Thursday, May 3, 2001


election results
under dispute

Critics claim a vote held
during strike was unfair
to students

By Treena Shapiro

The oft-controversial undergraduate student government at the University of Hawaii-Manoa has sparked a new round of criticism, this time by ratifying an election held during the faculty strike last month, in which only about 3 percent of eligible students voted.

The Associated Students of the University of Hawaii controls a stock portfolio worth almost $8 million and represents roughly 15,000 full-time students, who pay a $5 fee each semester to support the organization.

Although the Associated Students of the University of Hawaii elections typically see a low voter turnout, critics argue that the election of next year's leaders was compromised by allowing voting exclusively over the Internet, with no ballot boxes on campus.

The election rules ratified before the strike provided for both Internet and in-person balloting.

Some 446 students voted in this election, compared with more than 800 last year. President-elect Travis Mimura won his seat by a margin of 52 votes.

Mimura, currently the ASUH treasurer, defended the ratification yesterday, explaining that the student court -- essentially the supreme court for the student government -- had ruled that the election was valid and the senators were bound by their constitution to adhere to the court's decision and vote accordingly.

The constitution also mandates that the elections be held by April 15, which is why the five-day election coincided with the 13-day strike that began on April 5, he said.

Senators who had been re-elected had been encouraged to abstain from the ratification vote Tuesday night, which was preceded by the testimony of a room full of students calling for a revote.
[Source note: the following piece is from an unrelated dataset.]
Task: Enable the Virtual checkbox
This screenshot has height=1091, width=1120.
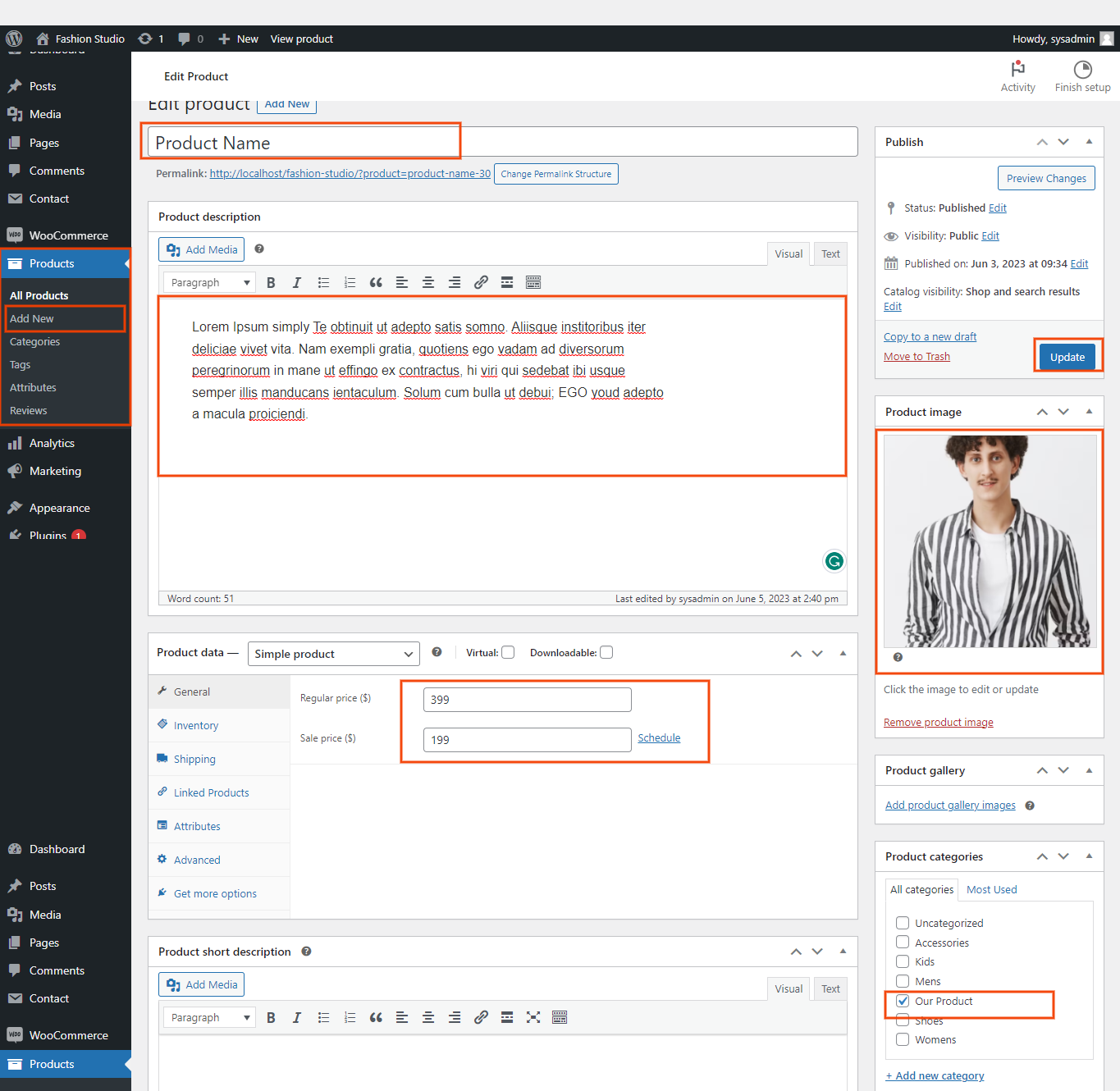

However, eight of the 11 votes in favor of ratification came from re-elected student leaders, including Mimura.

Outgoing ASUH President Chris Garnier, who opposed ratifying the results and had been ready to hold new elections today and tomorrow, said, "I question the integrity of Travis Mimura" and anyone else with self-interest in the election that voted for ratification.

"If the people who were elected were so certain they had been elected, then there wouldn't be a problem with having another election," he said.

Garnier, who was acting chief elections officer because he was not running for office, objected to the election process, noting that the Internet voting disenfranchised those who had no off-campus Internet access.

Even if there had been ballot boxes available, "it was extremely difficult for students to come on campus," he said. "The truth is, a lot of students had no reason to come to school in the first place, considering their teachers were on strike."

But, Mimura said, "They did actually have the option to vote anywhere over the Internet from at home, at work, even at public libraries."

Although he believes the election was valid, Mimura said he is concerned that his constituency will perceive it otherwise.

"I will have to work very hard in the upcoming year to make them comfortable with the process," he said.